[Opening Extracted data section]

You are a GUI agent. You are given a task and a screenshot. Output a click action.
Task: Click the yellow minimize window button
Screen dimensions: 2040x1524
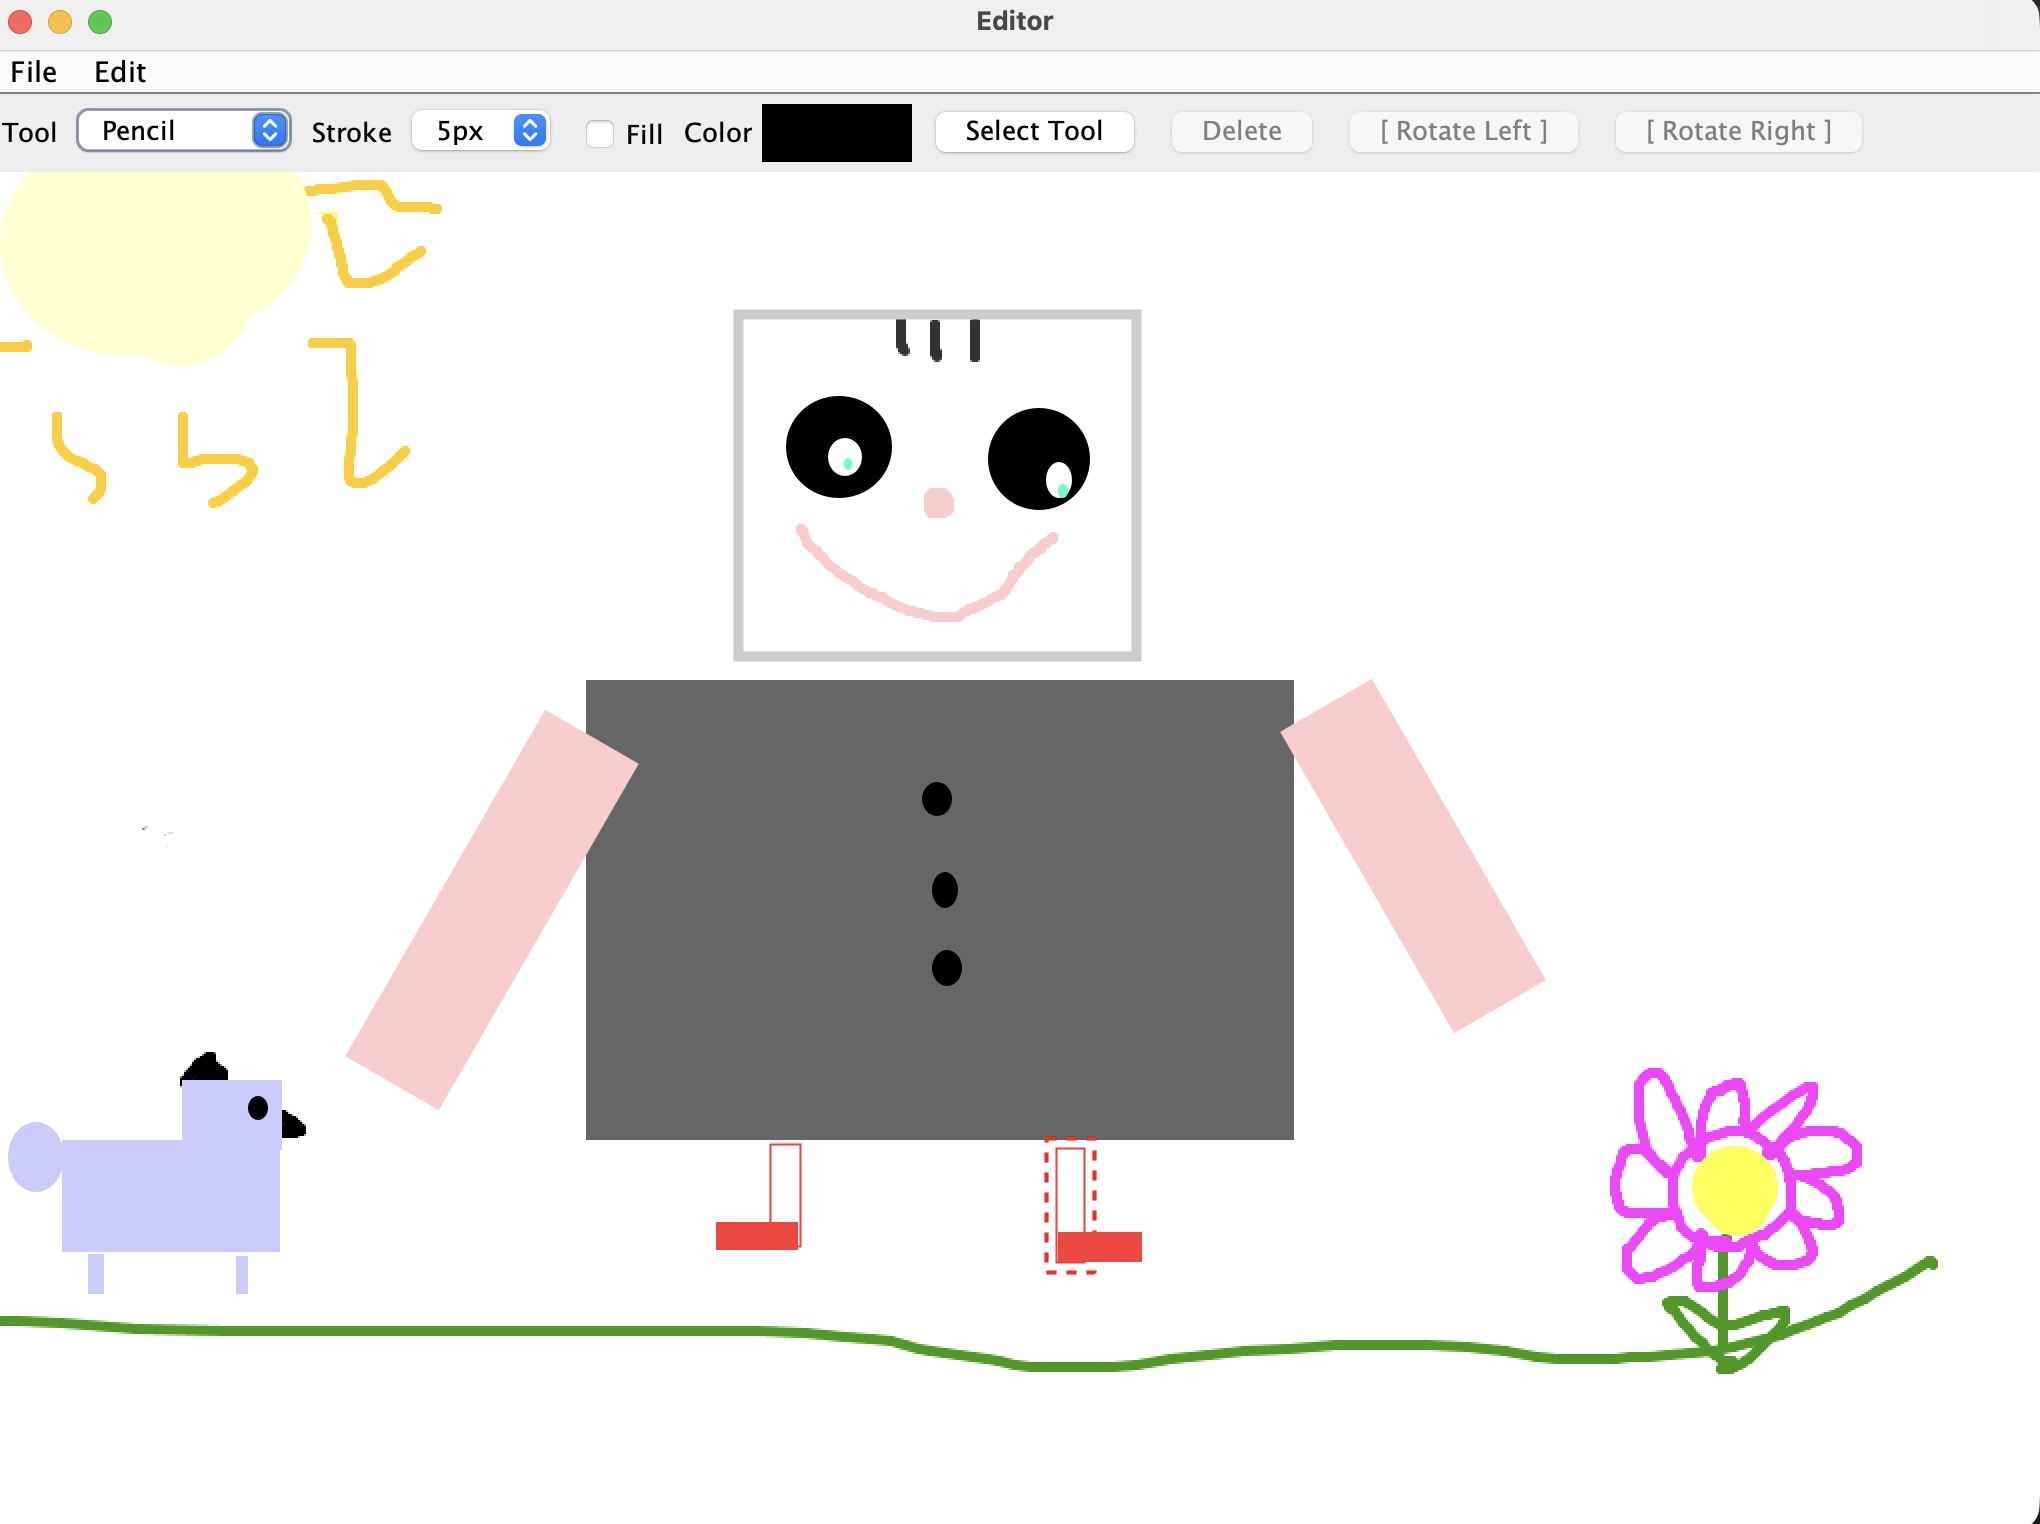point(60,21)
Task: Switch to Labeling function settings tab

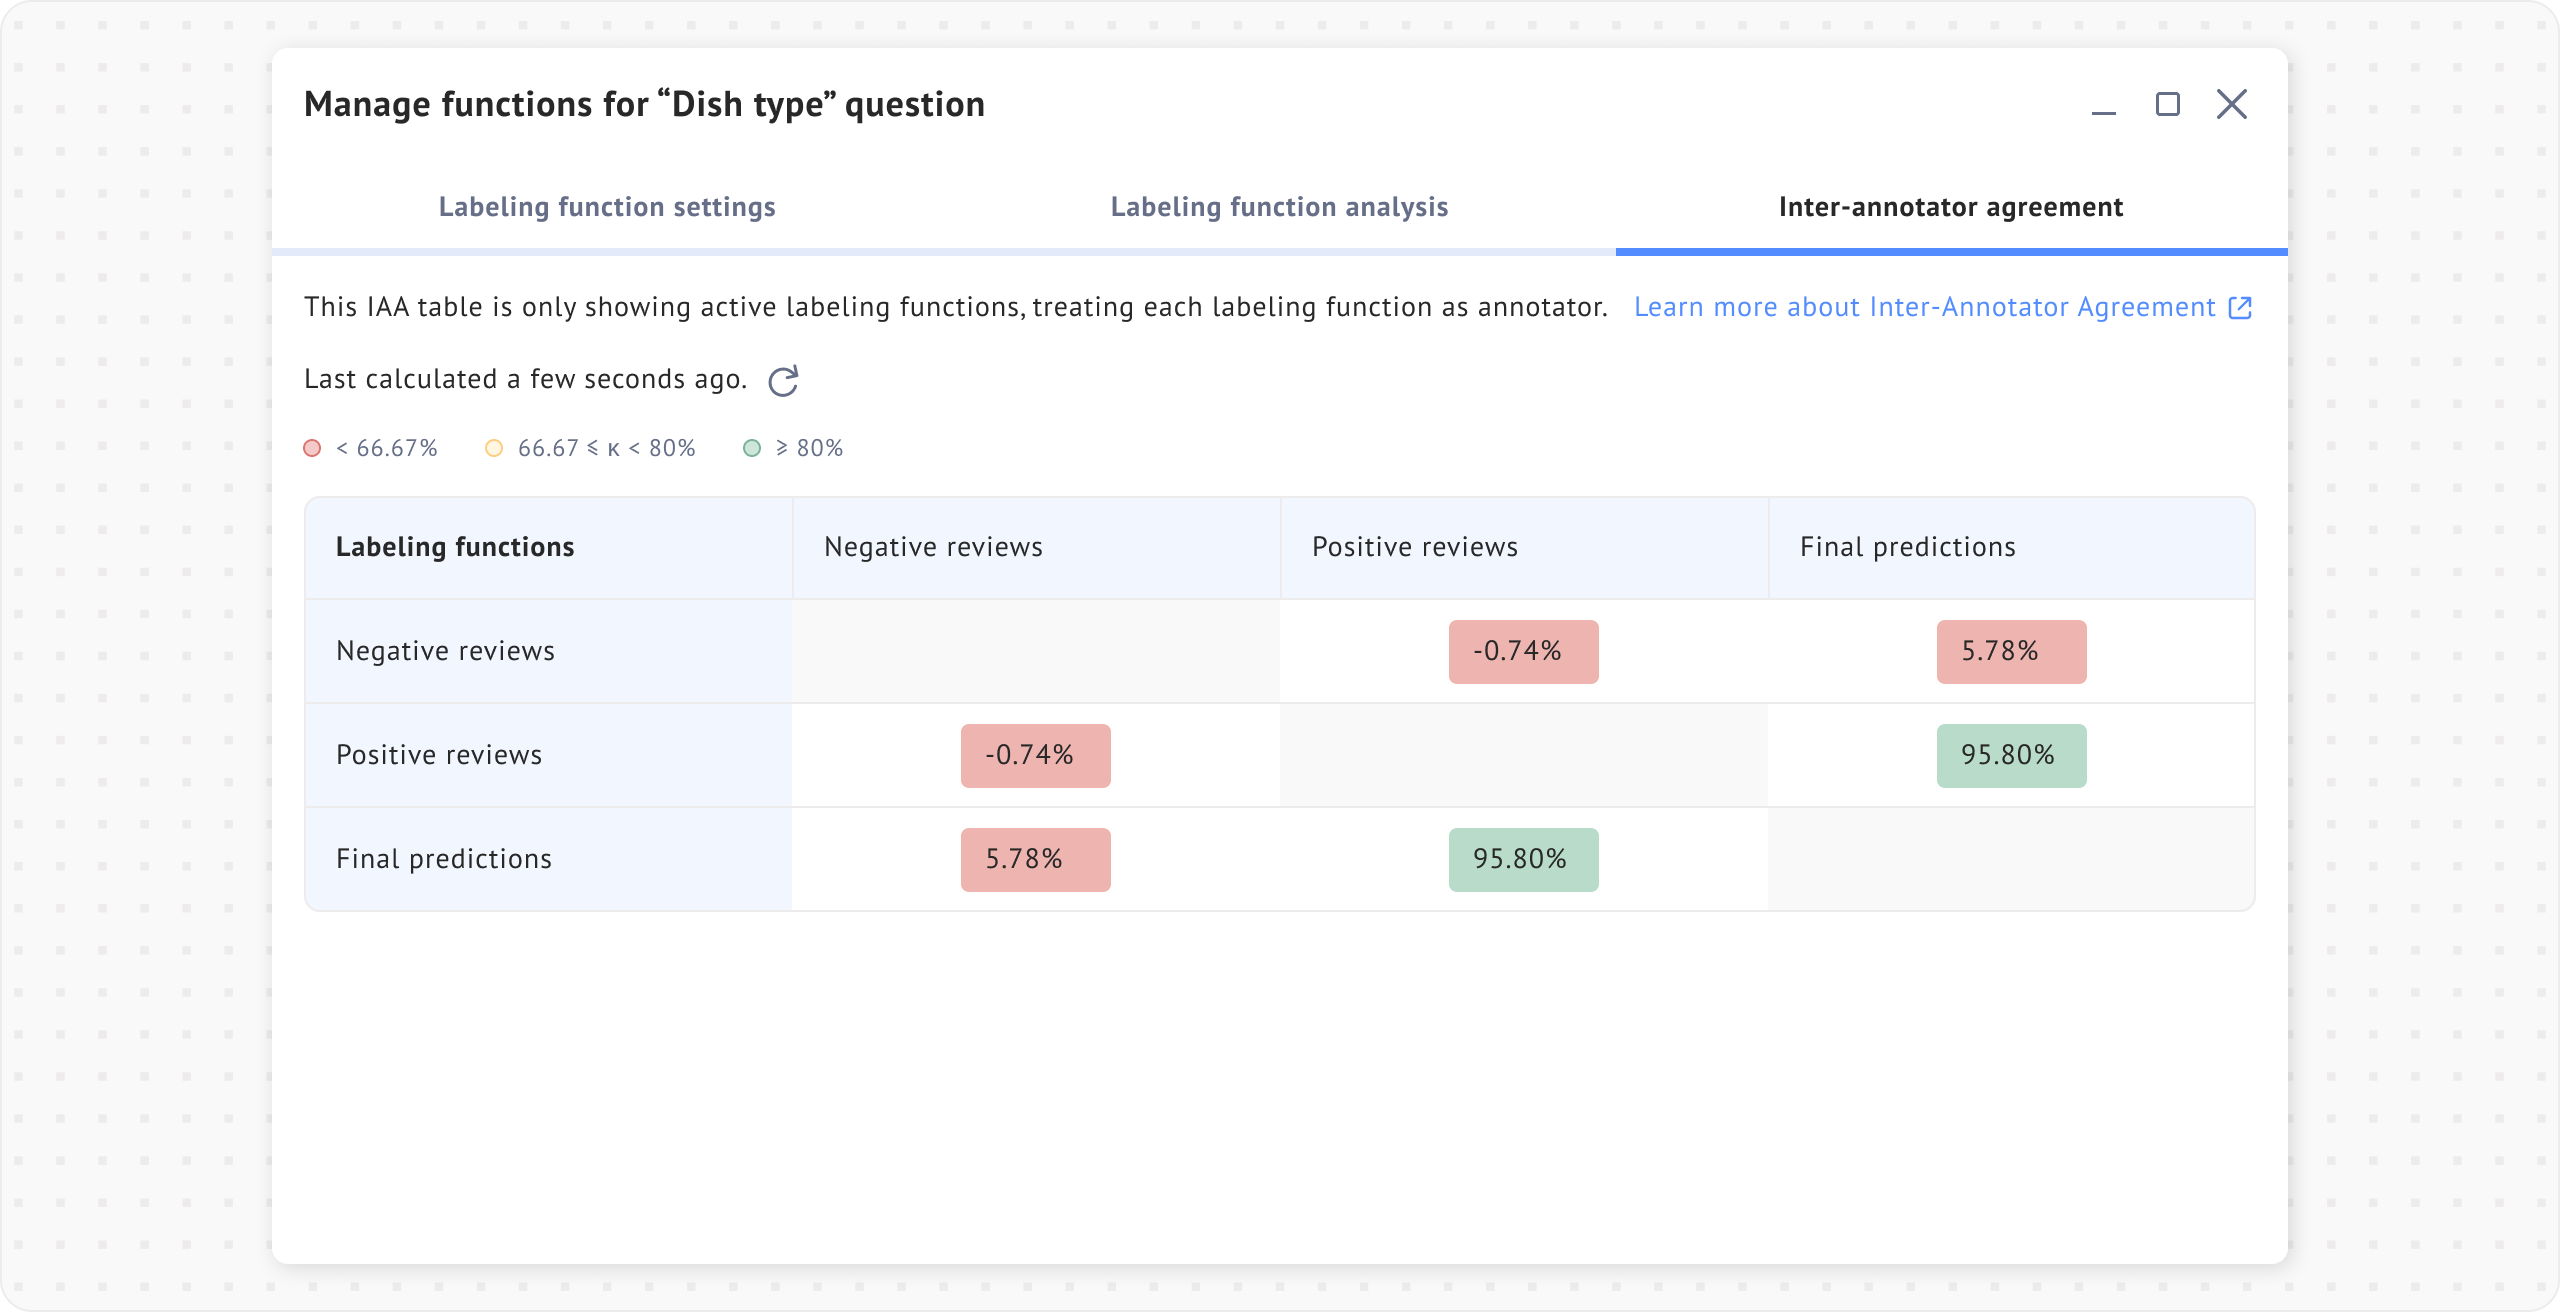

[Closing Extracted data section]

What is needed
The answer consists solely of the lines from the one holding "Screen dimensions: 2040x1524" through the final line of the records, both ends included, each duplicated exactly. Leave images out.

Answer box
Screen dimensions: 2040x1524
point(60,21)
Task: Switch to Labeling function settings tab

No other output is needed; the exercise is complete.